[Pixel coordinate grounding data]
######
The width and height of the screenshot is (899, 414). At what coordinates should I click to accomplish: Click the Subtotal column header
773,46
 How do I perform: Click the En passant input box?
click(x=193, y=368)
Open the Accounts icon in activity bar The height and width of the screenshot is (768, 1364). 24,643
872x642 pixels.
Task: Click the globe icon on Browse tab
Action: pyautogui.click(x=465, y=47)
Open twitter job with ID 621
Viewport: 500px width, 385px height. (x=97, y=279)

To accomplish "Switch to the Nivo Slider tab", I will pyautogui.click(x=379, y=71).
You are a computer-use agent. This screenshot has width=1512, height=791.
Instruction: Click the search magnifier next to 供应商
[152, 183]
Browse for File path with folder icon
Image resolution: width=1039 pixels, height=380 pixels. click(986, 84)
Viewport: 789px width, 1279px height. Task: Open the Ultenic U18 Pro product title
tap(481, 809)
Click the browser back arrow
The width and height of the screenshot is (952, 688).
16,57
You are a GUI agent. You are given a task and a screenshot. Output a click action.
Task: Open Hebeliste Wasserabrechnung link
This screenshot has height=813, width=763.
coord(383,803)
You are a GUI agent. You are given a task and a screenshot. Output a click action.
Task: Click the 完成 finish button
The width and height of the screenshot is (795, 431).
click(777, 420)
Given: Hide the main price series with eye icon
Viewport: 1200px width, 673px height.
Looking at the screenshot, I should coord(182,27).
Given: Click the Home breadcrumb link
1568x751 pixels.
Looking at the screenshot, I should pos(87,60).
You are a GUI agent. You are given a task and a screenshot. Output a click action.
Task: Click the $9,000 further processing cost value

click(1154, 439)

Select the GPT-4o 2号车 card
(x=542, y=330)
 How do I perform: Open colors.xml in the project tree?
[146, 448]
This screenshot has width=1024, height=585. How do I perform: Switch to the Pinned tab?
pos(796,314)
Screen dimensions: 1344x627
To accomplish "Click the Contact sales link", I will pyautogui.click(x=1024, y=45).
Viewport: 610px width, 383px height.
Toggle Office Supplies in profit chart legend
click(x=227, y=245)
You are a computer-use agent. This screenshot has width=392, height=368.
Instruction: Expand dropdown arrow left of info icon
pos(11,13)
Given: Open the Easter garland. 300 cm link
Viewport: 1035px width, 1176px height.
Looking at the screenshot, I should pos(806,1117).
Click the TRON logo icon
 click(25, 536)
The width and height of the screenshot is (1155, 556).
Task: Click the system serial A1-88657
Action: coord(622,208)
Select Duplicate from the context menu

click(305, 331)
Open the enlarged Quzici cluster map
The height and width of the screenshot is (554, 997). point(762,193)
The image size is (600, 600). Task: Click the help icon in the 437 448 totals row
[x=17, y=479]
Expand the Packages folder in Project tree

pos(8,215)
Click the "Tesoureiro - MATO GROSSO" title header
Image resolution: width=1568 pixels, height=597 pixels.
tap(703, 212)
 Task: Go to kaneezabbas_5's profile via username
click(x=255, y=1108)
######
= WHAT YOU HAVE TO DO =
From the data above, give every line again exactly as it appears.

= TASK RESULT =
The width and height of the screenshot is (899, 414). At what coordinates should I click to accomplish: Click the Subtotal column header
773,46
 How do I perform: Click the En passant input box?
click(x=193, y=368)
Open the Accounts icon in activity bar The height and width of the screenshot is (768, 1364). 24,643
872x642 pixels.
Task: Click the globe icon on Browse tab
Action: pyautogui.click(x=465, y=47)
Open twitter job with ID 621
Viewport: 500px width, 385px height. (x=97, y=279)

To accomplish "Switch to the Nivo Slider tab", I will pyautogui.click(x=379, y=71).
You are a computer-use agent. This screenshot has width=1512, height=791.
Instruction: Click the search magnifier next to 供应商
[152, 183]
Browse for File path with folder icon
Image resolution: width=1039 pixels, height=380 pixels. click(986, 84)
Viewport: 789px width, 1279px height. Task: Open the Ultenic U18 Pro product title
tap(481, 809)
Click the browser back arrow
The width and height of the screenshot is (952, 688).
16,57
You are a GUI agent. You are given a task and a screenshot. Output a click action.
Task: Open Hebeliste Wasserabrechnung link
This screenshot has height=813, width=763.
coord(383,803)
You are a GUI agent. You are given a task and a screenshot. Output a click action.
Task: Click the 完成 finish button
The width and height of the screenshot is (795, 431).
click(777, 420)
Given: Hide the main price series with eye icon
Viewport: 1200px width, 673px height.
Looking at the screenshot, I should coord(182,27).
Given: Click the Home breadcrumb link
1568x751 pixels.
Looking at the screenshot, I should pos(87,60).
You are a GUI agent. You are given a task and a screenshot. Output a click action.
Task: Click the $9,000 further processing cost value

click(1154, 439)

Select the GPT-4o 2号车 card
(x=542, y=330)
 How do I perform: Open colors.xml in the project tree?
[146, 448]
This screenshot has width=1024, height=585. How do I perform: Switch to the Pinned tab?
pos(796,314)
Screen dimensions: 1344x627
To accomplish "Click the Contact sales link", I will pyautogui.click(x=1024, y=45).
Viewport: 610px width, 383px height.
Toggle Office Supplies in profit chart legend
click(x=227, y=245)
You are a computer-use agent. This screenshot has width=392, height=368.
Instruction: Expand dropdown arrow left of info icon
pos(11,13)
Given: Open the Easter garland. 300 cm link
Viewport: 1035px width, 1176px height.
Looking at the screenshot, I should pos(806,1117).
Click the TRON logo icon
 click(25, 536)
The width and height of the screenshot is (1155, 556).
Task: Click the system serial A1-88657
Action: coord(622,208)
Select Duplicate from the context menu

click(305, 331)
Open the enlarged Quzici cluster map
The height and width of the screenshot is (554, 997). point(762,193)
The image size is (600, 600). Task: Click the help icon in the 437 448 totals row
[x=17, y=479]
Expand the Packages folder in Project tree

pos(8,215)
Click the "Tesoureiro - MATO GROSSO" title header
Image resolution: width=1568 pixels, height=597 pixels.
tap(703, 212)
 Task: Go to kaneezabbas_5's profile via username
click(x=255, y=1108)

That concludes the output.